MESSAGE DIGEST LIBRARY

Copyright,
Matthew Gream <M.Gream@uts.edu.au>,
February 1994.


-- License

Please read 'license.txt', it is written for my larger project, but
applies to this as well (it doesn't cover the items of sofware that
are not under my control, ie. the message digests themselves).


-- Acknowledgements

I acknowledge the use and inclusion of the following items of software
within the library:

	MD4, MD5  -- RSA Laboratories Inc.
	SHS       -- Peter C. Gutmann, Colin Plumb.
	HAVAL	  -- Y. Zheng, J. Pieprzyk and J. Seberry.


-- Overview

In working on a larger project, I've had to construct some generic
modular handlers for message digest, encryption and compression methods.
The idea is that the one generic interface handler allows selection and
use of any of the particular methods by a common set of interface
functions, thereby removing the idiosyncrasies of each particular
method.

Some of the goals when writing this are to ensure it is flexible enough
to allow addition of new methods even external to this library, ie so an
application could selectively add or remove methods due to some other
influence. At the same, it must be easy to determine what methods are
currently available, and select them. Therefore, each method is known by
a string, ie "md5" for RSAs message-digest #5.

Access to the module is, similar to how most message digests are
structure at the moment, via a context structure which keeps all the per
association static data within it. This allows concurrency.

Anyway, the reason for release of this is that I gave it to a friend to
use on something he was working on, he expressed delight at the
'niftyness' of it, and suggested I make it available. Writing this
documentation and packaging it up for posting has already taken longer
than writing the thing in the first place :-)


-- Startup

Most, just about all actually, functions have an enumerated return type
of 'err_code' which are defined in the header file (note: I had to hack
around to move a few things into this header file, because in the larger
project, it is more distributed). To be honest, err_code is a bit of a
misnomer, it should really be ret_code, but anyway ... these give
information about function execution problems.
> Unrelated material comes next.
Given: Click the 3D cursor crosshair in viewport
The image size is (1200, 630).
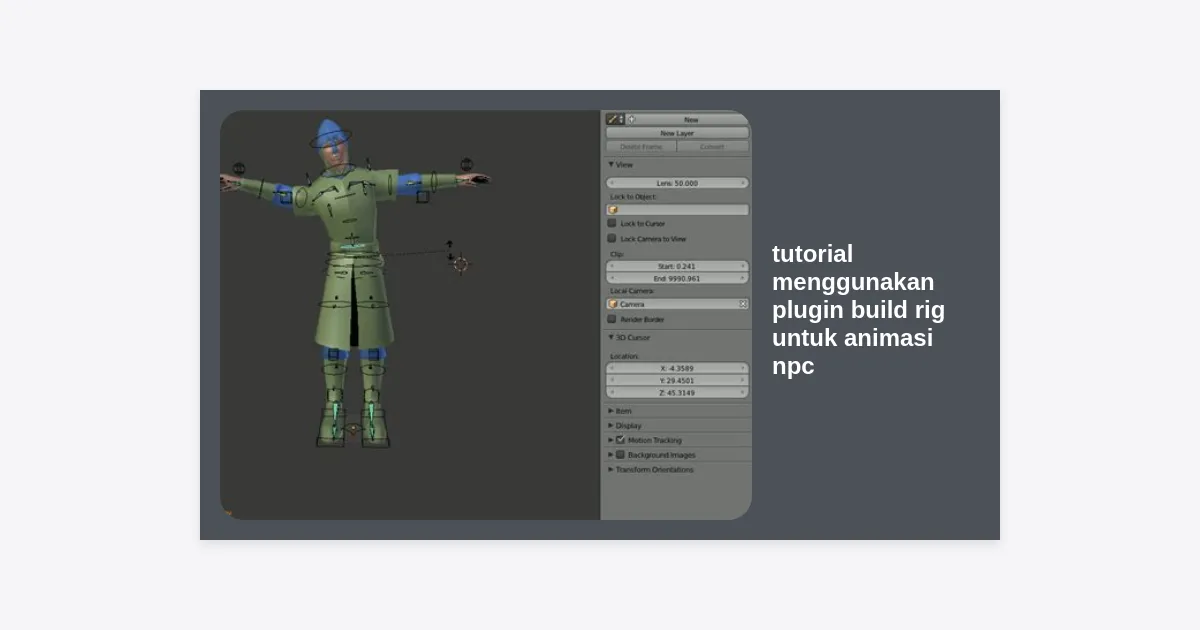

Before you use the module in anyway whatsoever, you want to call the
module initialisation function, this sets up internal tables and
registers a few common message digests (md4,md5,shs,haval). The syntax
for this is:

                md_mod_open ();

Even though it does return an err_code, it is currently redundant. By
the same token, after you've finished with the module, you're expected
to call:

                md_mod_close ();

which closes down and clears any used internal info. Naturally, a call
to /md_mod_open()/ will re-initialise it again.


-- Lookup

To look at what methods are already registered, two functions so you can
'walk the list' so to speak. To initialise the walk, call:

                md_list_init (word* state_var);

/state_var/ is used as an index and used in the subsequent procedure of
returning each registered identifier in turn, the syntax for this is:

                md_list_next (word* state_var, string ident);

Where string is a char array of minimum size /ident_sz/ (defined in the
header -- currently 16). At each iteration, /state_var/ is updated and
the next identifier is copied into /ident/. The return code here will be
/err_ok/ until the end of list is reached (or you pass an incorrect
/state_var/). For example, the following bit of code would list all the
currently registered methods:

        void list_methods ()
          {
            word        s;
            char        ident[ident_sz+1];

            md_list_init (&s);
            while (md_list_next (&s, ident) == err_ok)
              printf ("-> %s\n", ident);
          }

-- Registration/Deregistration

If you wish to add a custom digest to the module, you need to call the
registration process. First, your message digest needs to provide the
following functions (examine, say, md4-if.c to see how this works):

  create() :            this takes as argument the message digest
                        context and allocates/initialises the internal
                        private data store.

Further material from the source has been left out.